Viele Betroffene erzählen, dass sie anfangs tatsächlich scheinbar grosse Gewinne gemacht haben, welche sie sich aber nicht auszahlen lassen konnten. Die Investition würde letztlich häufig im Totalverlust enden. Oft ist den Opfern nicht klar, dass das Geld nicht an der Börse investiert wird, sondern dass es sich um hochspekulative Finanzwetten handelt. Was genau hinter den Kulissen passiert, ist nicht nachvollziehbar. Anders als in den Fake-Anzeigen versprochen, gibt es keine reale Chance auf Gewinn. Mit häufigen Anrufen und manipulativen Gesprächstechniken üben die angeblichen Broker am Telefon Druck auf ihre Opfer aus, immer mehr einzuzahlen.  

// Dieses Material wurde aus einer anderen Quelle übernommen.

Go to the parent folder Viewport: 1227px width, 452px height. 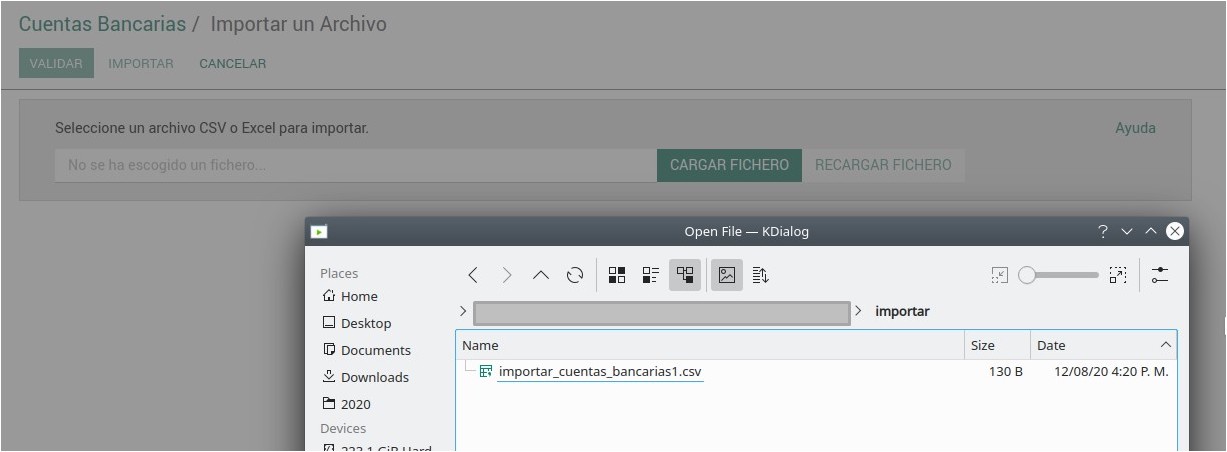pyautogui.click(x=540, y=275)
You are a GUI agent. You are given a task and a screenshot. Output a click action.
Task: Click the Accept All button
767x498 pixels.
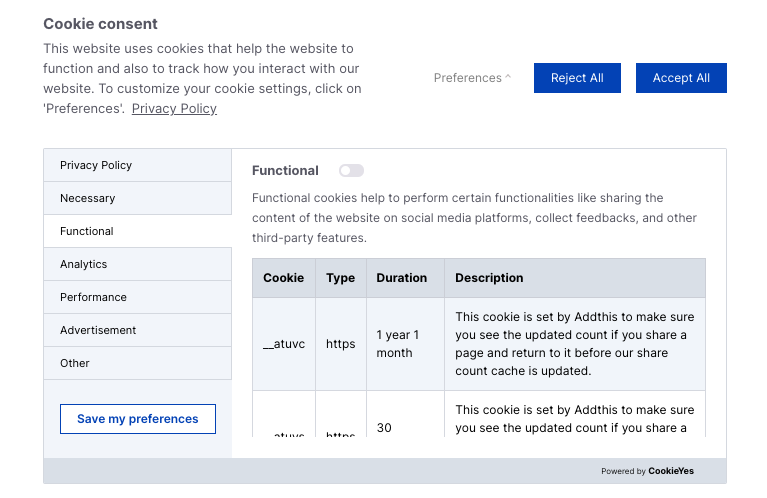[x=681, y=78]
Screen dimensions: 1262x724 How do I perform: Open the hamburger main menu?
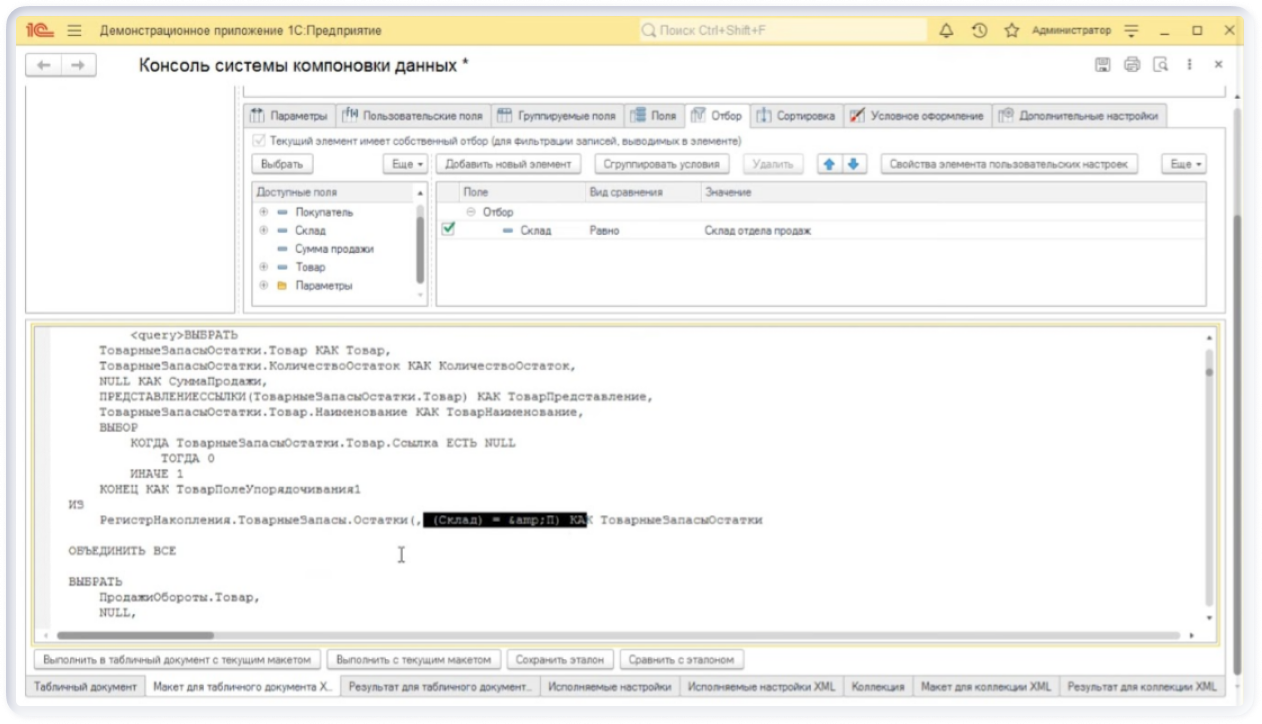pyautogui.click(x=74, y=31)
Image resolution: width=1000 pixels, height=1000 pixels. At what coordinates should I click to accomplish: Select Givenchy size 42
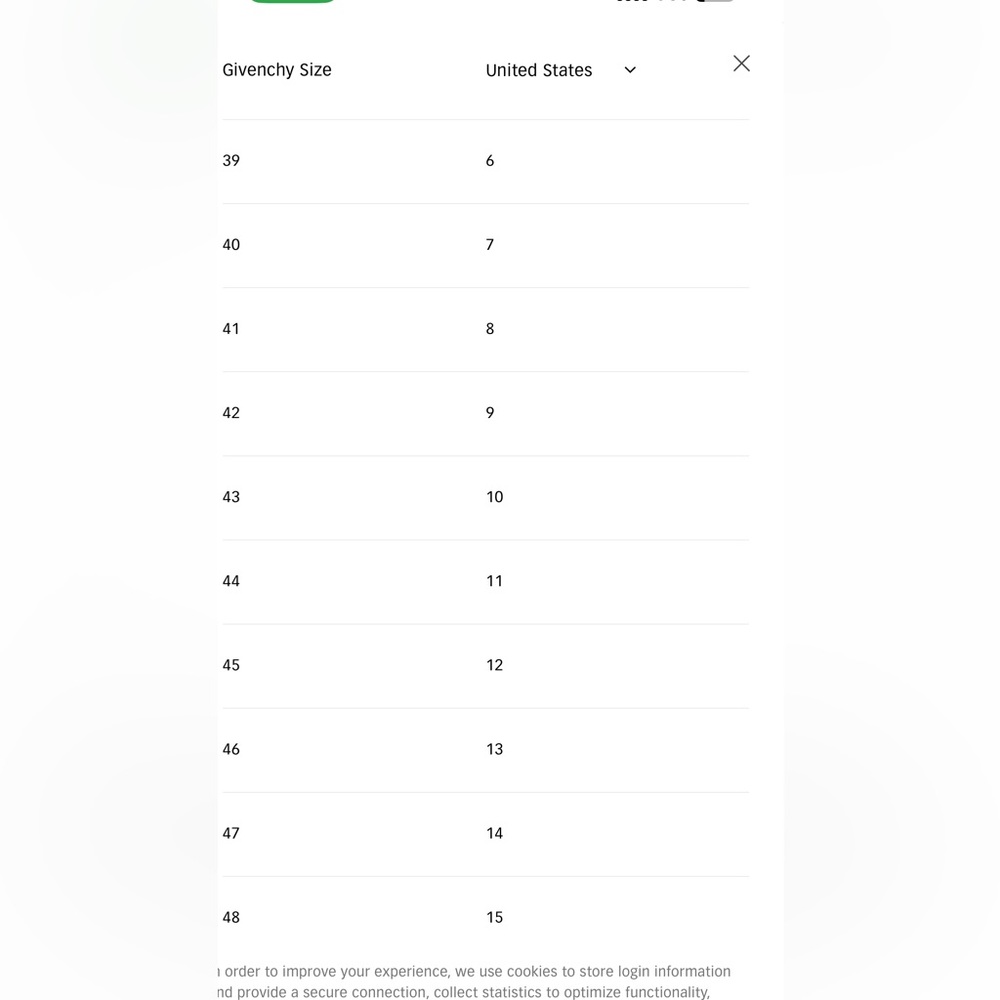231,413
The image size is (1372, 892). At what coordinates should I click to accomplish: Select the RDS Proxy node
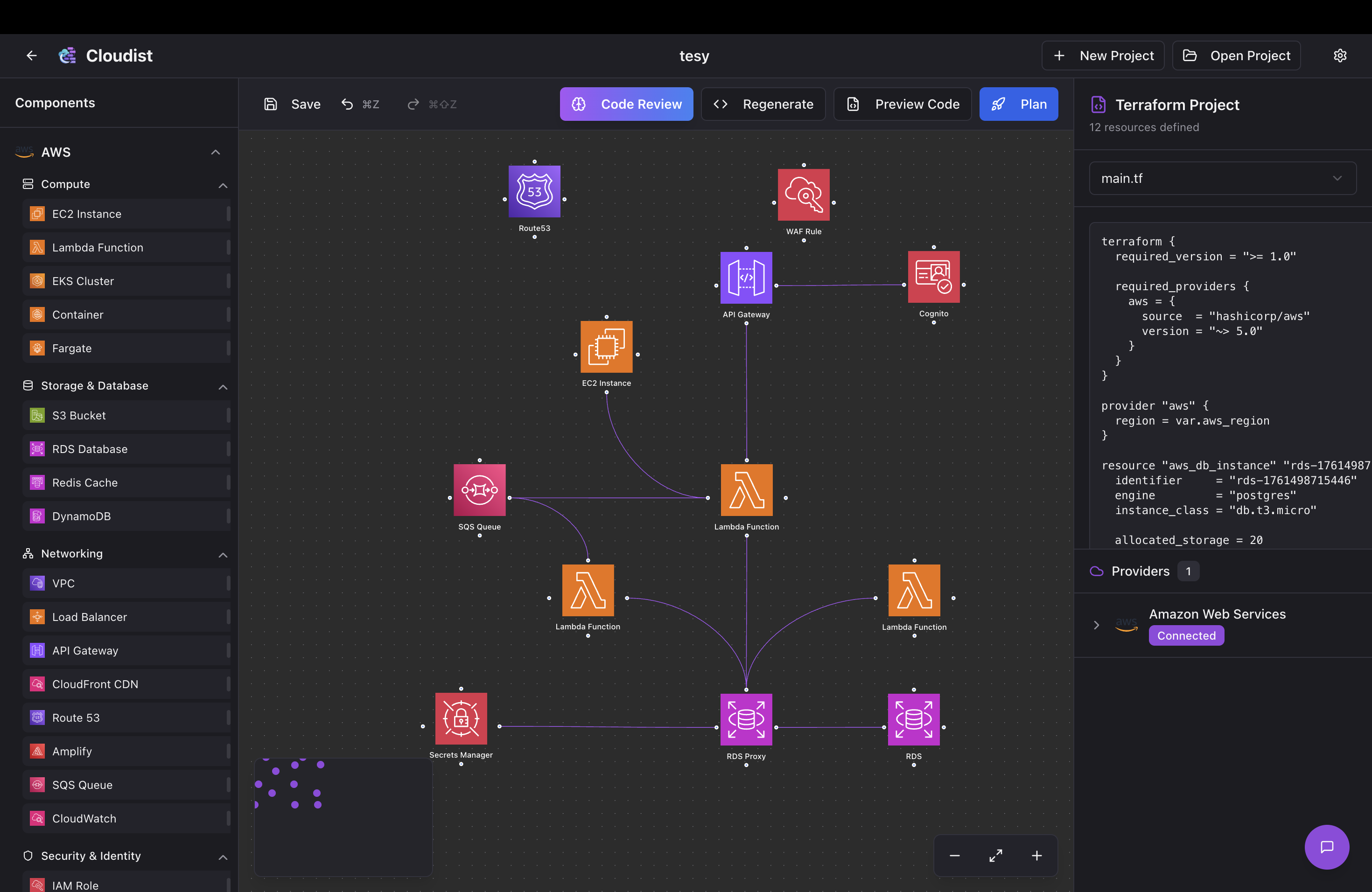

Allein in der Deutschschweiz bestätigen Staatsanwaltschaften dutzende Strafanzeigen im Zusammenhang mit den angeblichen Investmentplattformen des Netzwerks aus Zypern – die angezeigten Schadenssummen betragen oft mehrere Zehntausend Franken, in einigen Fällen über Hunderttausend Franken. Doch die Verfahren werden häufig sistiert, da die Täter im Ausland sitzen und von den Behörden nicht identifiziert werden können. 

Wie gross ist der Schaden?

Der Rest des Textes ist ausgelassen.